The patent laws in the United States date back to 1793 to cover, in the words of Thomas Jefferson, one of the framers of the US Constitution, ‘any new and useful art, machine, manufacture, or composition of matter, or any new or useful improvement thereof.’ In an effort to upgrade the patent laws, the US Congress in 1952 replaced the word ‘art’ with the word ‘process.’ However, even as early as in 1889, the US Commissioner of Patents rejected a patent application on a fiber from the needles of pine trees, asserting that they are products of nature, lacked human intervention, and therefore remained non-patentable.

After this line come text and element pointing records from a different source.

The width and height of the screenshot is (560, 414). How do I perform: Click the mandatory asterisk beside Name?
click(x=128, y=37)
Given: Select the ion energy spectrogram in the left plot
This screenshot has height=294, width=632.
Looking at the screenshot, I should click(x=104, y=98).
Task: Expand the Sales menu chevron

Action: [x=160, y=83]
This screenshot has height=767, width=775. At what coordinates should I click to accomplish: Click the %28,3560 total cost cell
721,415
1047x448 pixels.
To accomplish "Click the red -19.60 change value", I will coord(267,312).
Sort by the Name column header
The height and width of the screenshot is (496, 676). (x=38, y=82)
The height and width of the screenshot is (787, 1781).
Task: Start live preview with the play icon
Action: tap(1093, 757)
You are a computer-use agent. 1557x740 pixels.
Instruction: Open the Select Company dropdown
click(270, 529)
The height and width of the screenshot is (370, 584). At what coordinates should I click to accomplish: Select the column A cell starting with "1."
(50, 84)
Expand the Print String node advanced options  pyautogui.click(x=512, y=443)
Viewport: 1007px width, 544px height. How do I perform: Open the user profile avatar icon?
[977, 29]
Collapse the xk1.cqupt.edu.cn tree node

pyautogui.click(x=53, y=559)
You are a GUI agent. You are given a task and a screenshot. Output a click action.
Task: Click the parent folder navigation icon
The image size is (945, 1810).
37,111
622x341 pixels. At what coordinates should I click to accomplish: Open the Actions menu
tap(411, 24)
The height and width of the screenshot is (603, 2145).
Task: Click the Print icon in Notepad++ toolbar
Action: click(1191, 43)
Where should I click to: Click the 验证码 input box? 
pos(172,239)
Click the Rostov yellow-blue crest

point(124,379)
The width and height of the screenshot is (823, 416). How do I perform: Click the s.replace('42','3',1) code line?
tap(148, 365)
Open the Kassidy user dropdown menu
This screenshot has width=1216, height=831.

In 1973, the patent examiner of the PTO allowed the process patent for constructing the multi-plasmid organism but rejected the product patent on the organism itself, using the 1889 doctrine of the non-patentability of products of nature. In 1974, GE appealed this decision of the patent examiner to the PTO Board of Appeals, pointing out that the multiplasmid organism was very different from its natural counterparts and was therefore not a product of nature. In 1976, the PTO Board conceded that the multi-plasmid bacterium was not a product of nature but rejected its patentability on the ground of its being alive, the so-called genetically engineered life form.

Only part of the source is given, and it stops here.